* [Exercise details]
Output all of the data verbatim.

Segment Start: Record extracts

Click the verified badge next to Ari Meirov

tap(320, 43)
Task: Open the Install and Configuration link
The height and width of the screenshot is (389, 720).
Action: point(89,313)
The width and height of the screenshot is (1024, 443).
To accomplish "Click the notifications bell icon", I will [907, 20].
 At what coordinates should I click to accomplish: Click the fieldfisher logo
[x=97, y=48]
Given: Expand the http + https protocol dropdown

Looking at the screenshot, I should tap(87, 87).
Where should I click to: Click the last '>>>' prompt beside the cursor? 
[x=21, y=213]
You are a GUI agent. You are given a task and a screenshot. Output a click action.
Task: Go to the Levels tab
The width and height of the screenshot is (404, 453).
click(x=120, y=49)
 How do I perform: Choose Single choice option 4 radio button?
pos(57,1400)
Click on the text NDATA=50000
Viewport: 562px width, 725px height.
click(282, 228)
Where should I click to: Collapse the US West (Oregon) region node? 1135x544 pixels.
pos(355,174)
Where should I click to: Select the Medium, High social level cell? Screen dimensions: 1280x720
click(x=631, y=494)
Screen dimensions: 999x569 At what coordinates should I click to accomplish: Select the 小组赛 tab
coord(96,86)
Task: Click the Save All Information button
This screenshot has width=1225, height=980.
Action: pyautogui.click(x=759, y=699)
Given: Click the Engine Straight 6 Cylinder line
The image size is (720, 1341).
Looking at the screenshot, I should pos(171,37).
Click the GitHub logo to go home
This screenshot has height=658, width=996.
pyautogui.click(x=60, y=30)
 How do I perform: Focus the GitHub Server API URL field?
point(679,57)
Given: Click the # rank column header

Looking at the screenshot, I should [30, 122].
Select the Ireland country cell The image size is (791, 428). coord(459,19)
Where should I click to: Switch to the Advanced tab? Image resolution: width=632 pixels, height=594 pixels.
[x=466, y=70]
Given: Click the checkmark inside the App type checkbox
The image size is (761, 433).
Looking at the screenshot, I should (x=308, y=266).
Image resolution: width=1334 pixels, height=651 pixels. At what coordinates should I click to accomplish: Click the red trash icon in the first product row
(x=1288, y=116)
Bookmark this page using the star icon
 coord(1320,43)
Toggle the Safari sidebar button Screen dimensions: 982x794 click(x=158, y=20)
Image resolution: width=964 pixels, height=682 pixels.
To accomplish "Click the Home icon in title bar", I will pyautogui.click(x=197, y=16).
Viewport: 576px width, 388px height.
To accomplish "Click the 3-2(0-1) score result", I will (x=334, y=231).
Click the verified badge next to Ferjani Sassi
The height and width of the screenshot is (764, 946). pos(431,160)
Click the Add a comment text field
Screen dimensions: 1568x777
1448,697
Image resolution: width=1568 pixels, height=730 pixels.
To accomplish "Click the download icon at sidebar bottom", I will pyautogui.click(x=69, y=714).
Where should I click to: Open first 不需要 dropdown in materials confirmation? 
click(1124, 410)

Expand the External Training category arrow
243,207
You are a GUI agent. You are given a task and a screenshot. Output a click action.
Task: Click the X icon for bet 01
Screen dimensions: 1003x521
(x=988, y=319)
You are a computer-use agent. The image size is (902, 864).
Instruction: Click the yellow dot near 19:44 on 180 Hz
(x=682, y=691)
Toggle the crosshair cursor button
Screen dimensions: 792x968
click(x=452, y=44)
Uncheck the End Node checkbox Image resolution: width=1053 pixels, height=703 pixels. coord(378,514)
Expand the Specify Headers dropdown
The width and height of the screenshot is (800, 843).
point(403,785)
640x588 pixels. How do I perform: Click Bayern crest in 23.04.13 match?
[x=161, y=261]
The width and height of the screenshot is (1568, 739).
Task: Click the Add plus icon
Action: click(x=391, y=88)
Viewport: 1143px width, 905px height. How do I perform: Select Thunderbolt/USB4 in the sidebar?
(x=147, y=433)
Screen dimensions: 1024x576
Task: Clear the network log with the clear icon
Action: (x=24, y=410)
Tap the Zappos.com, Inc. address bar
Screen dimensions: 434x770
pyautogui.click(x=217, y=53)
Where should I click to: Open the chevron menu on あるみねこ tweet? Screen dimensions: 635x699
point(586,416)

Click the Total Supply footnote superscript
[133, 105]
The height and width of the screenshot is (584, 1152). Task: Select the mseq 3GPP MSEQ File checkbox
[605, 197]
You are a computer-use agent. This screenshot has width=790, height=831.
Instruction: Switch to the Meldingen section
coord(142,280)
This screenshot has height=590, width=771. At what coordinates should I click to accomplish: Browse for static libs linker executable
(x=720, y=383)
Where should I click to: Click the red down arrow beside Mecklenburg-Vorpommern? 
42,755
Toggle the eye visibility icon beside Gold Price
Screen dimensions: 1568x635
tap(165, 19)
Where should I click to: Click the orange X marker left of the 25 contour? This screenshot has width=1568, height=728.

Segment End: Record extracts

* [Reply to the exercise]
Click the verified badge next to Ari Meirov

tap(320, 43)
Task: Open the Install and Configuration link
The height and width of the screenshot is (389, 720).
Action: point(89,313)
The width and height of the screenshot is (1024, 443).
To accomplish "Click the notifications bell icon", I will [907, 20].
 At what coordinates should I click to accomplish: Click the fieldfisher logo
[x=97, y=48]
Given: Expand the http + https protocol dropdown

Looking at the screenshot, I should tap(87, 87).
Where should I click to: Click the last '>>>' prompt beside the cursor? 
[x=21, y=213]
You are a GUI agent. You are given a task and a screenshot. Output a click action.
Task: Go to the Levels tab
The width and height of the screenshot is (404, 453).
click(x=120, y=49)
 How do I perform: Choose Single choice option 4 radio button?
pos(57,1400)
Click on the text NDATA=50000
Viewport: 562px width, 725px height.
click(282, 228)
Where should I click to: Collapse the US West (Oregon) region node? 1135x544 pixels.
pos(355,174)
Where should I click to: Select the Medium, High social level cell? Screen dimensions: 1280x720
click(x=631, y=494)
Screen dimensions: 999x569 At what coordinates should I click to accomplish: Select the 小组赛 tab
coord(96,86)
Task: Click the Save All Information button
This screenshot has width=1225, height=980.
Action: pyautogui.click(x=759, y=699)
Given: Click the Engine Straight 6 Cylinder line
The image size is (720, 1341).
Looking at the screenshot, I should pos(171,37).
Click the GitHub logo to go home
This screenshot has height=658, width=996.
pyautogui.click(x=60, y=30)
 How do I perform: Focus the GitHub Server API URL field?
point(679,57)
Given: Click the # rank column header

Looking at the screenshot, I should [30, 122].
Select the Ireland country cell The image size is (791, 428). coord(459,19)
Where should I click to: Switch to the Advanced tab? Image resolution: width=632 pixels, height=594 pixels.
[x=466, y=70]
Given: Click the checkmark inside the App type checkbox
The image size is (761, 433).
Looking at the screenshot, I should (x=308, y=266).
Image resolution: width=1334 pixels, height=651 pixels. At what coordinates should I click to accomplish: Click the red trash icon in the first product row
(x=1288, y=116)
Bookmark this page using the star icon
 coord(1320,43)
Toggle the Safari sidebar button Screen dimensions: 982x794 click(x=158, y=20)
Image resolution: width=964 pixels, height=682 pixels.
To accomplish "Click the Home icon in title bar", I will pyautogui.click(x=197, y=16).
Viewport: 576px width, 388px height.
To accomplish "Click the 3-2(0-1) score result", I will (x=334, y=231).
Click the verified badge next to Ferjani Sassi
The height and width of the screenshot is (764, 946). pos(431,160)
Click the Add a comment text field
Screen dimensions: 1568x777
1448,697
Image resolution: width=1568 pixels, height=730 pixels.
To accomplish "Click the download icon at sidebar bottom", I will pyautogui.click(x=69, y=714).
Where should I click to: Open first 不需要 dropdown in materials confirmation? 
click(1124, 410)

Expand the External Training category arrow
243,207
You are a GUI agent. You are given a task and a screenshot. Output a click action.
Task: Click the X icon for bet 01
Screen dimensions: 1003x521
(x=988, y=319)
You are a computer-use agent. The image size is (902, 864).
Instruction: Click the yellow dot near 19:44 on 180 Hz
(x=682, y=691)
Toggle the crosshair cursor button
Screen dimensions: 792x968
click(x=452, y=44)
Uncheck the End Node checkbox Image resolution: width=1053 pixels, height=703 pixels. coord(378,514)
Expand the Specify Headers dropdown
The width and height of the screenshot is (800, 843).
point(403,785)
640x588 pixels. How do I perform: Click Bayern crest in 23.04.13 match?
[x=161, y=261]
The width and height of the screenshot is (1568, 739).
Task: Click the Add plus icon
Action: click(x=391, y=88)
Viewport: 1143px width, 905px height. How do I perform: Select Thunderbolt/USB4 in the sidebar?
(x=147, y=433)
Screen dimensions: 1024x576
Task: Clear the network log with the clear icon
Action: (x=24, y=410)
Tap the Zappos.com, Inc. address bar
Screen dimensions: 434x770
pyautogui.click(x=217, y=53)
Where should I click to: Open the chevron menu on あるみねこ tweet? Screen dimensions: 635x699
point(586,416)

Click the Total Supply footnote superscript
[133, 105]
The height and width of the screenshot is (584, 1152). Task: Select the mseq 3GPP MSEQ File checkbox
[605, 197]
You are a computer-use agent. This screenshot has width=790, height=831.
Instruction: Switch to the Meldingen section
coord(142,280)
This screenshot has height=590, width=771. At what coordinates should I click to accomplish: Browse for static libs linker executable
(x=720, y=383)
Where should I click to: Click the red down arrow beside Mecklenburg-Vorpommern? 
42,755
Toggle the eye visibility icon beside Gold Price
Screen dimensions: 1568x635
tap(165, 19)
Where should I click to: Click the orange X marker left of the 25 contour? This screenshot has width=1568, height=728.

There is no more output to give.